Stando al rapporto dell’Ufficio Onu per il coordinamento degli affari umanitari (Unocha) la situazione degli sfollati sta «rapidamente peggiorando». Centinaia di migliaia di persone sono stipate nell’area costiera desertica dove i picchi di calore si aggiungono alla guerra e all’illegalità rendendo «quasi impossibile per gli operatori umanitari far fronte alle necessità e ai bisogni crescenti». Nei campi delle zone centrale e meridionale è difficile avere accesso all’acqua e c’è una grave carenza di cibo e di latte artificiale per i neonati. « Molte famiglie dicono di consumare un solo pasto al giorno, alcune uno ogni due o tre giorni».

Un servizio della Bbc documenta la quotidianità di una famiglia sfollata dal Nord che vive accanto a una discarica a Khan Yunis. Puzza e topi. «Piango come farebbe ogni altra nonna sui nipotini ammalati e con la scabbia. È come morire lentamente. Non c’è dignità», lamenta Asmahan al-Masri che vive in una tenda con 15 parenti. È fotografata con tre bambini, seminudi per il caldo e con i capelli cortissimi, davanti a una montagna di immondizia. Nugoli di mosche e cani randagi. «L’odore è insopportabile. Tengo la tenda aperta perché entri un po’ d’aria, ma arriva solo l’odore dei rifiuti». Nell’attesa della tregua che non c’è, le operazioni militari vanno avanti. L’esercito ha annunciato di avere ucciso un comandante e cecchino della forza d’élite Nukhba che avrebbe partecipato al massacro del 7 ottobre.

«Prima dell’attacco sono state prese misure per evitare danni alla popolazione.

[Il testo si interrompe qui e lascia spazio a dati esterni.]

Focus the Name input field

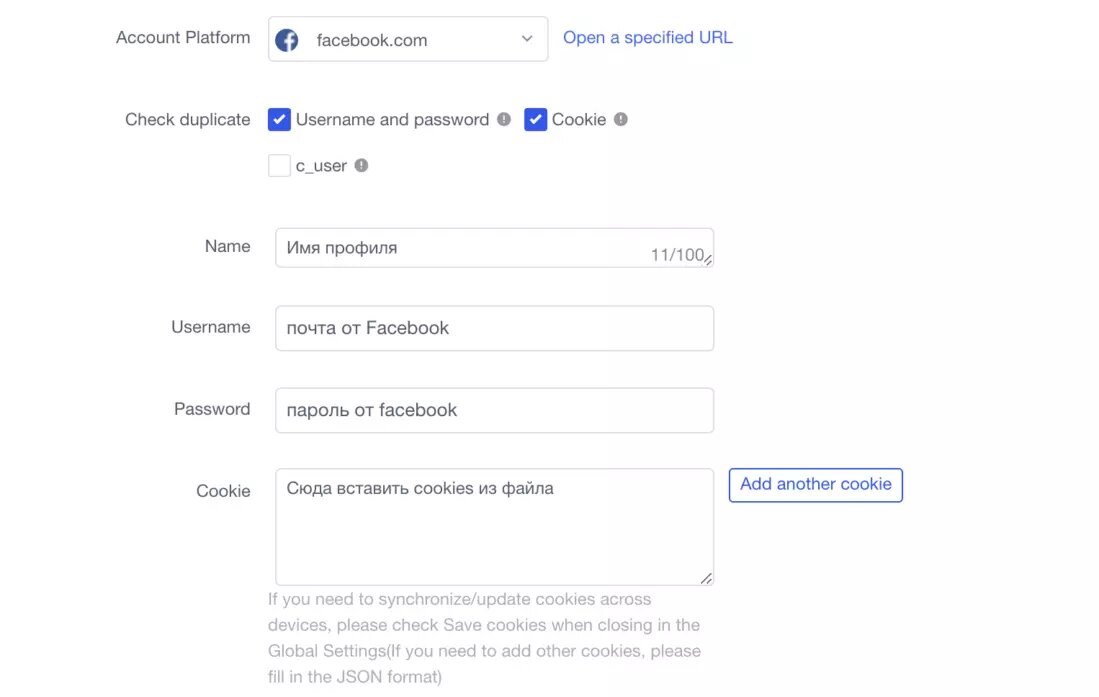click(x=494, y=248)
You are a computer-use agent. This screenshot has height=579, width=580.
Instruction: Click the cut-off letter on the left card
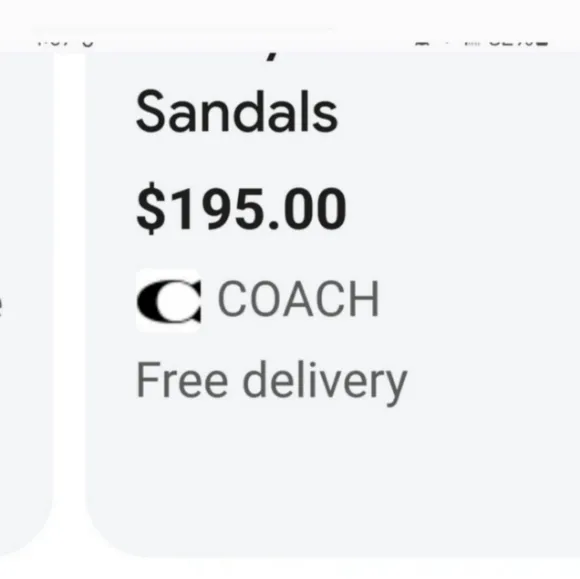coord(1,307)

Nessun civile è stato ferito», recita il comunicato. In un video diffuso dai militari si vede un uomo camminare su un tetto per circa sei secondi, poi parte un proiettile e tutto viene ricoperto di fumo. Sul confine egiziano, le truppe controllano gran parte di Rafah. «Anche chi viveva lungo la spiaggia ha cominciato a spostarsi in direzione di Khan Yunis e delle aree centrali a causa dei continui bombardamenti » riferisce alla Reuters un residente, Abu Wasim del quartiere di al-Shaboura.

Il bilancio delle vittime sarebbe salito a 37.431, con 85.653 feriti, secondo il ministero di Hamas. In Qatar il leader politico del gruppo, Ismail Haniyeh, ha fatto il punto della situazione con il ministro degli Esteri iraniano, Ali Bagheri, ed è apparso piuttosto soddisfatto: in Israele ci sarebbe il «caos politico», e il governo non avrebbe «raggiunto alcun obiettivo in nove mesi di guerra contro Hamas e di genocidio contro il popolo di Gaza». Inoltre, le rivolte da parte del «fronte della Resistenza» in Libano e in Yemen indicherebbero «la maturità strategica delle nazioni della regione ». Ora: fratture interne in Israele ci sono di sicuro. E anche punti di forte frizione tra il governo e i militari: gli ultimi giorni hanno dimostrato con evidenza come, di fatto, Netanyahu sia assediato sui più fronti. Ma Idf ha ribadito che gli obiettivi nella Striscia restano gli stessi e lo smantellamento delle infrastrutture di Hamas e l’azzeramento della capacità offensiva del gruppo terrorista restano la priorità. Continuano intanto le contestazioni: a Tel Aviv cinque persone sono state fermate per avere incendiato pneumatici in una manifestazione che ha bloccato una delle strade principali.

«Accordo ora» chiedono con insistenza i dimostranti. Nessun segnale d’intesa neanche sul fronte nord con gli Hezbollah. L’inviato speciale americano, Amos Hochstein, ha avvertito i funzionari libanesi che se i miliziani sciiti non fermeranno i lanci di razzi il Libano – 25 solo ieri, che hanno colpito case e provocato incendi – potrebbe diventare bersaglio si un attacco limitato appoggiato da Washington.